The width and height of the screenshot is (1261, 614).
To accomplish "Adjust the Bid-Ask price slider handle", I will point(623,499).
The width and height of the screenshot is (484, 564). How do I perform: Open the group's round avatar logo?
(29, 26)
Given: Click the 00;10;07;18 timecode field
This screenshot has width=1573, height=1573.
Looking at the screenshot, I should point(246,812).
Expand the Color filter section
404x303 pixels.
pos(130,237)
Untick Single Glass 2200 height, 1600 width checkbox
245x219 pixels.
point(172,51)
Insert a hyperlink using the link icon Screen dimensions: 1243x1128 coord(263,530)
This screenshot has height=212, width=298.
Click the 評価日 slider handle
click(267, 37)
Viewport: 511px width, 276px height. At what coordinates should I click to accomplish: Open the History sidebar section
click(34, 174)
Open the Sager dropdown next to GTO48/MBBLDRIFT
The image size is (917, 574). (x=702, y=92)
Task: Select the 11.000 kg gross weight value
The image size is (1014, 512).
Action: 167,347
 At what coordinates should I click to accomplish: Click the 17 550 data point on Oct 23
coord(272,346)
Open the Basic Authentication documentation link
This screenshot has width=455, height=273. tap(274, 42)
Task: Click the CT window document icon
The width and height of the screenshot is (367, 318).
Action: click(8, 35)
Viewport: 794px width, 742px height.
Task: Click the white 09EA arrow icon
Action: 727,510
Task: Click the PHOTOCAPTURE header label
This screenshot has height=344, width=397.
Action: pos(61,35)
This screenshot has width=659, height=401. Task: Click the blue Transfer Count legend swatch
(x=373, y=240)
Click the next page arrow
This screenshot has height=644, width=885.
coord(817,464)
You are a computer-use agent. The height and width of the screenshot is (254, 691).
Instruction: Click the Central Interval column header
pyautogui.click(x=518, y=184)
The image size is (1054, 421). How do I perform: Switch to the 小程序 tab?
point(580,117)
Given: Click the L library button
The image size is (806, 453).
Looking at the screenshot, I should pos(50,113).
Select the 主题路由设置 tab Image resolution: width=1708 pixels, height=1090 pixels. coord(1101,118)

──────────────────────────────

*What you are asked to do:* Your answer should be the lines from the one containing "This screenshot has height=344, width=397." to the end of the entries above, restated exactly and alone.

*Your response:*
This screenshot has height=344, width=397.
Action: pos(61,35)
This screenshot has width=659, height=401. Task: Click the blue Transfer Count legend swatch
(x=373, y=240)
Click the next page arrow
This screenshot has height=644, width=885.
coord(817,464)
You are a computer-use agent. The height and width of the screenshot is (254, 691).
Instruction: Click the Central Interval column header
pyautogui.click(x=518, y=184)
The image size is (1054, 421). How do I perform: Switch to the 小程序 tab?
point(580,117)
Given: Click the L library button
The image size is (806, 453).
Looking at the screenshot, I should pos(50,113).
Select the 主题路由设置 tab Image resolution: width=1708 pixels, height=1090 pixels. coord(1101,118)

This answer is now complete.